Perusahaan Diminta Tak Mudah Lakukan Efisiensi
BANJARMASIN – Pemerintah Kota Banjarmasin mencatat sebanyak 103 pekerja mengalami pemutusan hubungan kerja (PHK) sejak Januari hingga 15 Juni. Mayoritas PHK dilakukan dengan alasan efisiensi perusahaan.
Kepala Dinas Koperasi, UMKM dan Tenaga Kerja Kota Banjarmasin, Machli Riyadi mengaku menyayangkan kondisi tersebut dan mengimbau para pelaku usaha agar tidak menjadikan PHK sebagai langkah pertama dalam menghadapi tekanan ekonomi.
“Sejak Januari sampai evaluasi terakhir, tercatat ada 103 orang yang sudah di-PHK. Kami sangat menyayangkan hal ini, apalagi dengan alasan efisiensi dari beberapa perusahaan,” ujar Machli.
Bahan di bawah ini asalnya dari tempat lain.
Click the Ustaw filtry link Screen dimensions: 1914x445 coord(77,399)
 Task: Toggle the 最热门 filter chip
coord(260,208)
Ia meminta para pengusaha, baik skala menengah maupun industri, mempertimbangkan secara matang sebelum memberhentikan pekerja. Menurutnya, PHK harus didasarkan pada alasan yang benar-benar kuat dan tetap memperhatikan hak-hak pekerja sesuai ketentuan yang berlaku.
Pihaknya membuka ruang konsultasi bagi perusahaan yang menghadapi persoalan ketenagakerjaan. Langkah tersebut diharapkan dapat menjadi solusi sebelum perusahaan memutuskan melakukan PHK terhadap karyawannya.
“Silakan berkonsultasi ke tempat kami jika ada persoalan yang tidak bisa diselesaikan di internal perusahaan. Kami siap memfasilitasi agar ada jalan keluar yang lebih baik,” kata Machli.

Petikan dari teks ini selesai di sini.